The application only does :
Here is a piece of code
Process mybinProcess;
File target = new File(getFilesDir(), "mybin");
InputStream in = getResources().openRawResource(R.raw.mybin);
try {
OutputStream out = new FileOutputStream(target);
FileUtils.copy(in, out);
FileUtils.chmod(target, 0755);
if(target.exists()){
String[] command = {target.getAbsolutePath()};
mybinProcess = Runtime.getRuntime().exec(command);
BufferedReader output = FileUtils.getOuput(mybinProcess);
BufferedReader error = FileUtils.getError(mybinProcess);
// [...] print stdout et stderr
mybinProcess.waitFor();
int exitval=mybinProcess.exitValue(); //exit value is 1
The stdout gives me a syntax error on the binary :
/data/data/com.myproject.mybin/files/mybin[1]: syntax error: ' 4 4' unexpected
And when I tried to launch the binary from the adb shell, got that error
root@generic_x86:/data/user/0/com.myproject/files # ./mybin
/system/bin/sh: ./mybin: not executable: 32-bit ELF file
I opened mybin
in an hex editor, the syntax error comes before the string of the lib /usr/lib/libc.so.1
. But on the emulator the directory /usr
doesn't exist.
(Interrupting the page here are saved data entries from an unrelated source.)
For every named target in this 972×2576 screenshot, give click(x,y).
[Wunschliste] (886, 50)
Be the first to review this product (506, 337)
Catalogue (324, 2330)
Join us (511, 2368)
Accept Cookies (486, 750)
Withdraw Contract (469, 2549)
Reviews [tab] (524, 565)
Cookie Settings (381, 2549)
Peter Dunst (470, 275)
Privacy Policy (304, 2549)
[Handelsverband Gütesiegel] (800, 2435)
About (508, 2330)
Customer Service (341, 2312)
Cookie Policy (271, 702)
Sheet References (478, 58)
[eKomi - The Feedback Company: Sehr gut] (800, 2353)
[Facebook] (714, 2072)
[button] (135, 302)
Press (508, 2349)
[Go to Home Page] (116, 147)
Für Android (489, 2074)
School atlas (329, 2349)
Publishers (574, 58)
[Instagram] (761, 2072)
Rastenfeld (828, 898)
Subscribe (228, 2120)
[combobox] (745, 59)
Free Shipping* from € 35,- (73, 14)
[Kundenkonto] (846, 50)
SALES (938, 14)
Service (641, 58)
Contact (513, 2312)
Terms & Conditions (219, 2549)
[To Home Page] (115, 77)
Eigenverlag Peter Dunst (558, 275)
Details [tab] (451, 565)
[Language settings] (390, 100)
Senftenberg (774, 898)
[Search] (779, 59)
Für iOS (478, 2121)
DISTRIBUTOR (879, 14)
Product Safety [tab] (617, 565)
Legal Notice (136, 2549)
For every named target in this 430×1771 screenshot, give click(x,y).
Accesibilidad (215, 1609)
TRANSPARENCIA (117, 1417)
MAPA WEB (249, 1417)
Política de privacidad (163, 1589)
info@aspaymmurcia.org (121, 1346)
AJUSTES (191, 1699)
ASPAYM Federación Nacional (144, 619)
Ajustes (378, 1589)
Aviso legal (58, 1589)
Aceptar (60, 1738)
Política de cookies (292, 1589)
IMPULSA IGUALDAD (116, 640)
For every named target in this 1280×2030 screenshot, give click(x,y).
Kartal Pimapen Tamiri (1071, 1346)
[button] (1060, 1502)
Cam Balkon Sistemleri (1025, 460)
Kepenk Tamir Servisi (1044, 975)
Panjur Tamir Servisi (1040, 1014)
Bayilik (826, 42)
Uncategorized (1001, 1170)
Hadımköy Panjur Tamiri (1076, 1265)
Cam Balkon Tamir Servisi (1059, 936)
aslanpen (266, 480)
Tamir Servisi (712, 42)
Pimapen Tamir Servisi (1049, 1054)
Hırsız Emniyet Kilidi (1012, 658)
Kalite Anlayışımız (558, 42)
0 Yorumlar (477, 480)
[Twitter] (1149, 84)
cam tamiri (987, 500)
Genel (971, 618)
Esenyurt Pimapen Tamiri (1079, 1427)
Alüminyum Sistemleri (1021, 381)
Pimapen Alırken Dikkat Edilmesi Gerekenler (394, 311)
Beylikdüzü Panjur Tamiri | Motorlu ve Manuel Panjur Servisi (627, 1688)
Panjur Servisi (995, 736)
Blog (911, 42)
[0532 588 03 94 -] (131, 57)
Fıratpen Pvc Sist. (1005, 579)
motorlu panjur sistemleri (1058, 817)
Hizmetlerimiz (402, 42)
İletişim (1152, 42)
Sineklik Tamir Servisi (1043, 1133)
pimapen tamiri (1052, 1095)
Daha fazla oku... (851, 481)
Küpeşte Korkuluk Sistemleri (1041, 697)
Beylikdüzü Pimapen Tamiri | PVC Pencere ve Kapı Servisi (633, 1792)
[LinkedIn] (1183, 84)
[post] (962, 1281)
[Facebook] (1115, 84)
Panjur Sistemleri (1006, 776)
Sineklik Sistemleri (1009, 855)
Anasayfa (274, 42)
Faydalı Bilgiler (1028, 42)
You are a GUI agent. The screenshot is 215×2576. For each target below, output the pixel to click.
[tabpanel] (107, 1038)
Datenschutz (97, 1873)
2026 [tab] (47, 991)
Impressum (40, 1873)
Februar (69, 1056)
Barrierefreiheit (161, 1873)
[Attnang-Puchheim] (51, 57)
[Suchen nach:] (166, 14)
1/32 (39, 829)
I think it comes from the ndk, the last compilation line of the ndk-build
make an include from <ndk>/platforms/android-19/arch-arm/usr/lib
. Besides, in <ndk>/platforms/android-19/arch-arm/usr/lib
there is only libc.so
and not libc.so.1
.
Any idea on where I can search to fix it, make it works?
My configuration :
mybin
(ndk) compiled on Linux and the apk (Android Studio) on WindowsUpvotes: 1
Views: 2304
Reputation: 4798
Building an executable to run on Android is possible, but not the right approach IMO, You should build a JNI interface to your native binary library and make calls into the C library.
There is a simple example here:
http://developer.android.com/ndk/samples/sample_hellojni.html
We have had a lot of success using javacpp to generate the JNI code if you have a lot of JNI calls. If you need only one or two calls, I'd probably write it by hand.